Objective: Rewrite the records below as a Markdown table with the columns Row and Record text, starting at the line containing "Where should I click to: Click" and ending at the last line of the records. Number each row and leave out blank lines.

Stored items from a collection:
──────────────────────────────

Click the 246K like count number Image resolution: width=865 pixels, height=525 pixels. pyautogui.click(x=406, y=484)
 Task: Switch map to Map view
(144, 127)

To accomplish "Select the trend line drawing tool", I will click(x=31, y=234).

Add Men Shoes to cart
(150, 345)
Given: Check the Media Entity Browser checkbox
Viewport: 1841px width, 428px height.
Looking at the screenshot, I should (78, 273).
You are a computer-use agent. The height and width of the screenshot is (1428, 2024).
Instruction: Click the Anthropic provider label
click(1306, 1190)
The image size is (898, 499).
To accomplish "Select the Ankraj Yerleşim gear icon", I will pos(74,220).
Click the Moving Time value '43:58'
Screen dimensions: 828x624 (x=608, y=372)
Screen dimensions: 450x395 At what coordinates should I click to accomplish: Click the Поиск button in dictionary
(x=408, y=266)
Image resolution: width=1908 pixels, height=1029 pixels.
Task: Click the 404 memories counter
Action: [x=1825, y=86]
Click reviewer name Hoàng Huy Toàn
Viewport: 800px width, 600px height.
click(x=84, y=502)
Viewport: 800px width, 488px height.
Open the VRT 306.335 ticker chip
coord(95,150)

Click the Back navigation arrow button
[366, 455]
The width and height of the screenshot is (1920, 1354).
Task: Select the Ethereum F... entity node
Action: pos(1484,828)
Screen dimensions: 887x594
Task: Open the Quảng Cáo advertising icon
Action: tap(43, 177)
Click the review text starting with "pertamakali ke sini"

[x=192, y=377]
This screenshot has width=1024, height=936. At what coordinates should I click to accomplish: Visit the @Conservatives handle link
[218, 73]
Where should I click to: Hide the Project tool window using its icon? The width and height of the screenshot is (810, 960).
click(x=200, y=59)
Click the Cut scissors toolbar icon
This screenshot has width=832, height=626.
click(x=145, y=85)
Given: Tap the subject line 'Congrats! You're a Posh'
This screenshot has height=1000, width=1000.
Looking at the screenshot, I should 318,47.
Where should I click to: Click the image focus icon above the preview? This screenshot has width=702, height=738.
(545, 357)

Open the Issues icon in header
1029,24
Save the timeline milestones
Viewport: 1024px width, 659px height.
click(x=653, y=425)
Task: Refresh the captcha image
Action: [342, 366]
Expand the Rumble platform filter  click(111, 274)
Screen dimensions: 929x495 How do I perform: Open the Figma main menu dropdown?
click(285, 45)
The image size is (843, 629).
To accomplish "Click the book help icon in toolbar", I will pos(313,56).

──────────────────────────────

Exercise solution:
| Row | Record text |
|---|---|
| 1 | Where should I click to: Click the image focus icon above the preview? This screenshot has width=702, height=738. |
| 2 | (545, 357) |
| 3 | Open the Issues icon in header |
| 4 | 1029,24 |
| 5 | Save the timeline milestones |
| 6 | Viewport: 1024px width, 659px height. |
| 7 | click(x=653, y=425) |
| 8 | Task: Refresh the captcha image |
| 9 | Action: [342, 366] |
| 10 | Expand the Rumble platform filter  click(111, 274) |
| 11 | Screen dimensions: 929x495 How do I perform: Open the Figma main menu dropdown? |
| 12 | click(285, 45) |
| 13 | The image size is (843, 629). |
| 14 | To accomplish "Click the book help icon in toolbar", I will pos(313,56). |